**Records provided**
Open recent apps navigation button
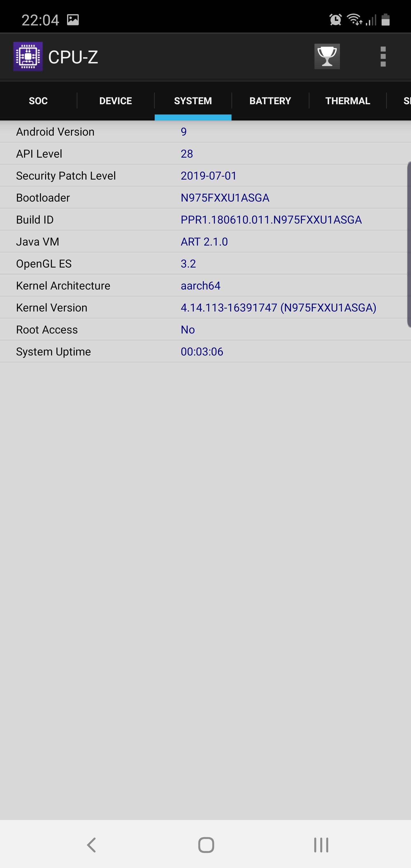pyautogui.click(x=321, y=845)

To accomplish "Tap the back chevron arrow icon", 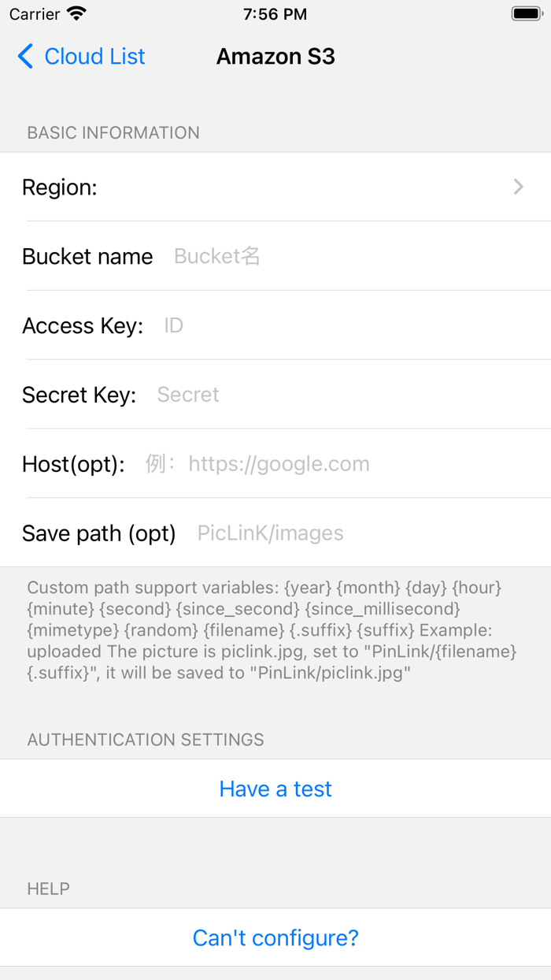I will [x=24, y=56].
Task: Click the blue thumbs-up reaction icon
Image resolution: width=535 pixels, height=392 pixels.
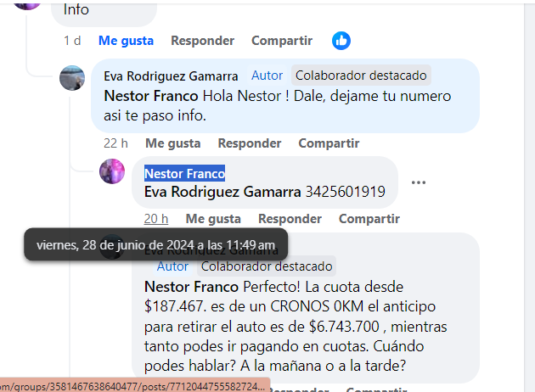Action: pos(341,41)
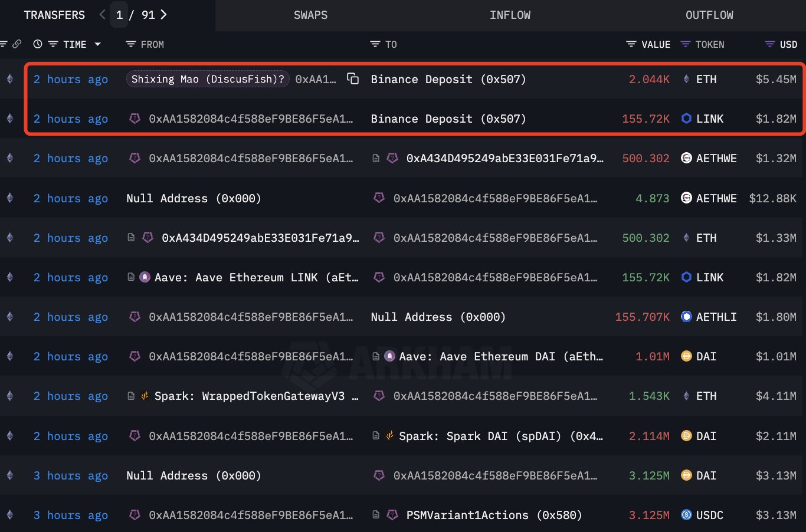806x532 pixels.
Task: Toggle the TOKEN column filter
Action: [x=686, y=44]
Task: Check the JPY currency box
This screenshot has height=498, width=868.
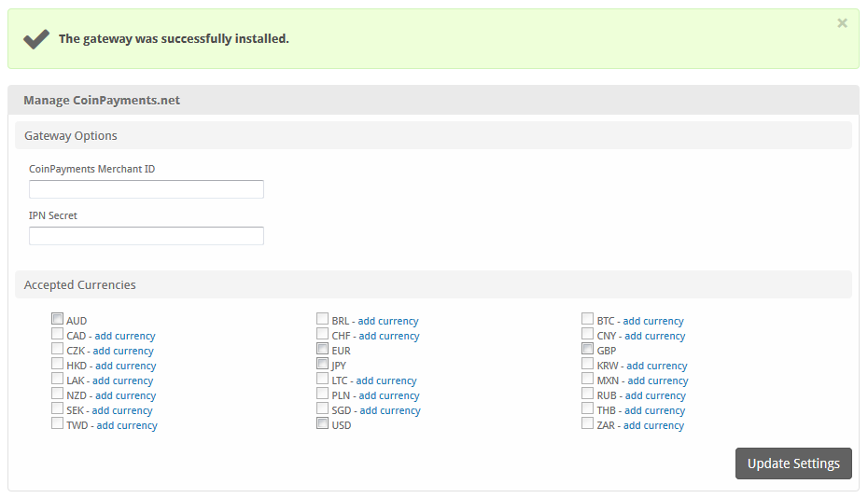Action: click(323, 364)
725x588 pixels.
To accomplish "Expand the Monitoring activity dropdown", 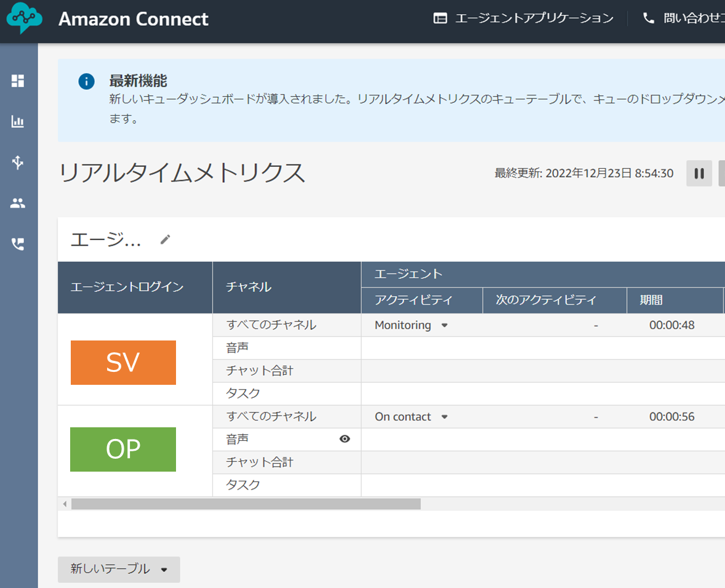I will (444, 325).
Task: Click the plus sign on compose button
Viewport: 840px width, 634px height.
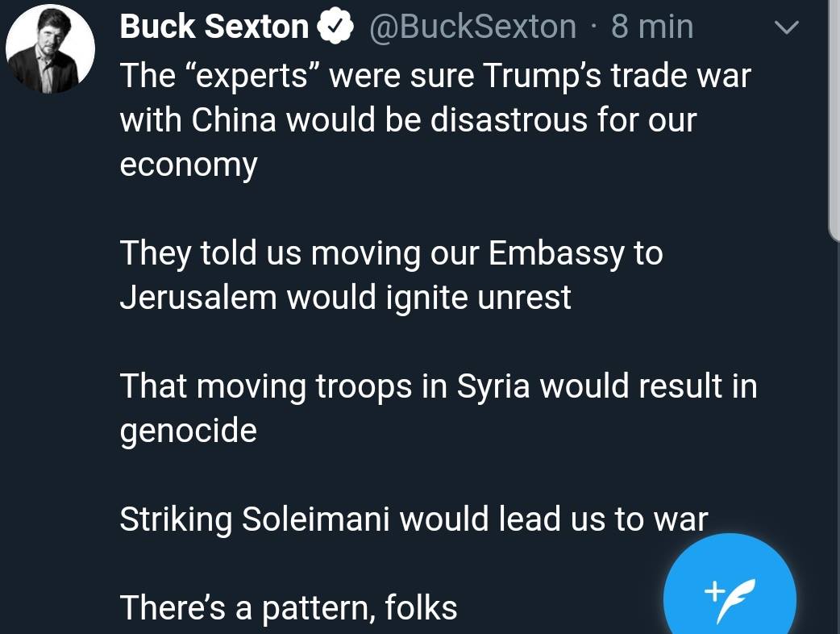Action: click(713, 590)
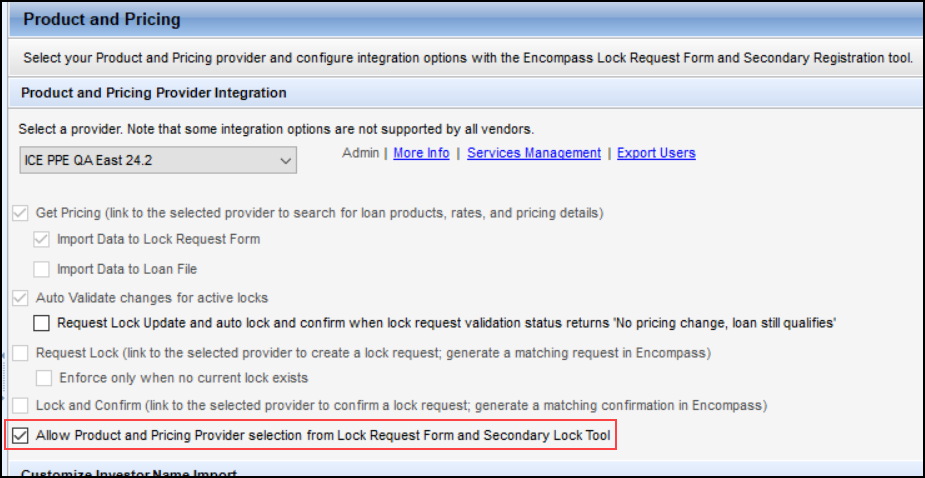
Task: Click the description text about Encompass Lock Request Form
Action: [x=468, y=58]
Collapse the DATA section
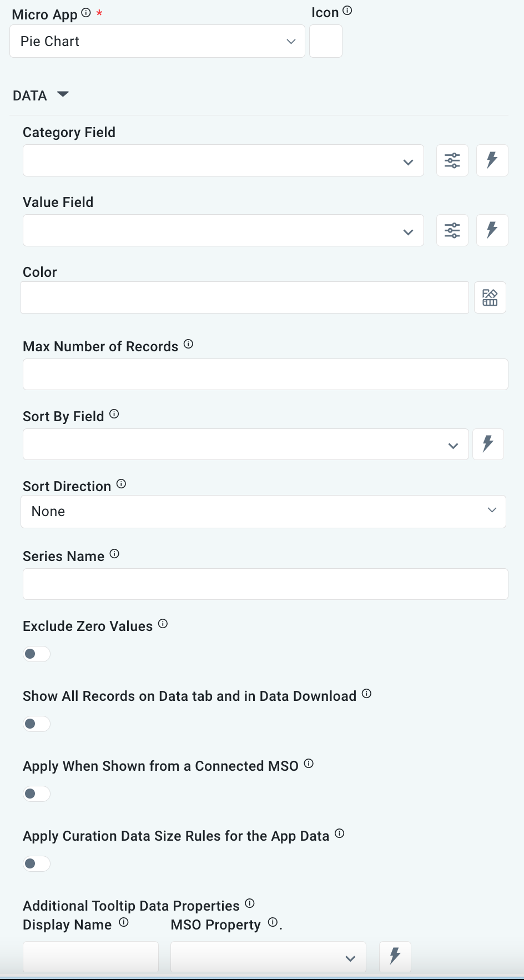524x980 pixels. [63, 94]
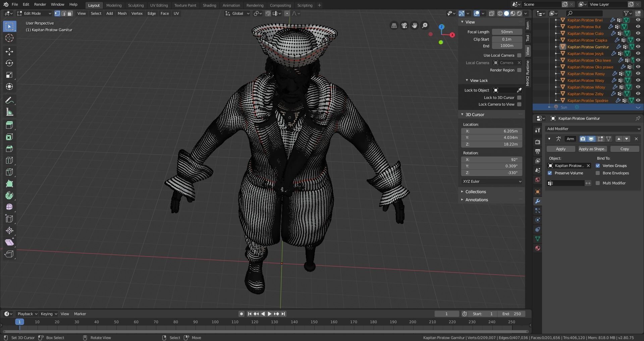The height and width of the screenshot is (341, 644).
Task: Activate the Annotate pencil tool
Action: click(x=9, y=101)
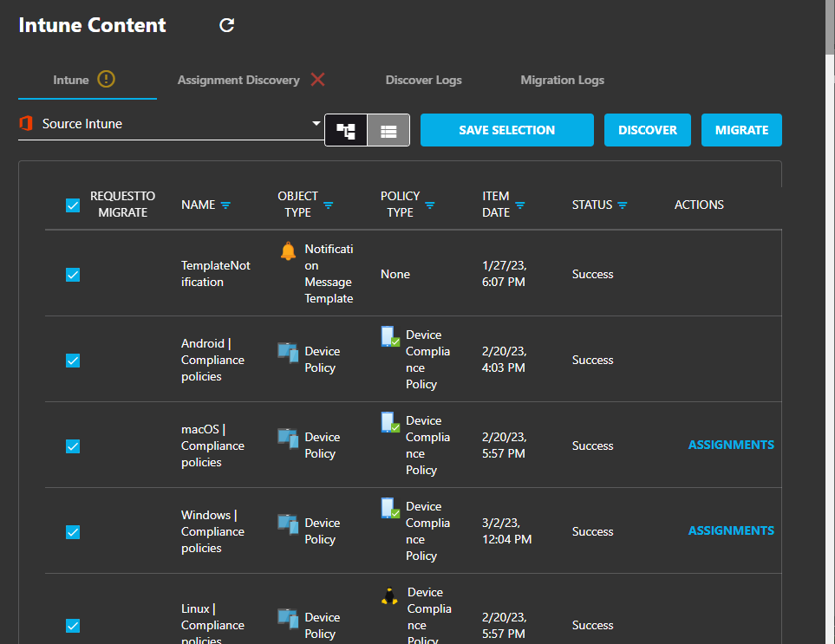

**Instructions to follow**
Everything from the line holding "Task: Click the plus sign on compose button" to the close of the records should be written out exactly, both ends included, with pictures omitted.

**Answer to this task**
Task: Click the plus sign on compose button
Viewport: 840px width, 634px height.
Action: click(713, 590)
Task: Click the description text about Encompass Lock Request Form
Action: [x=468, y=58]
Collapse the DATA section
524x980 pixels. [63, 94]
The height and width of the screenshot is (341, 644).
Task: Activate the Annotate pencil tool
Action: click(x=9, y=101)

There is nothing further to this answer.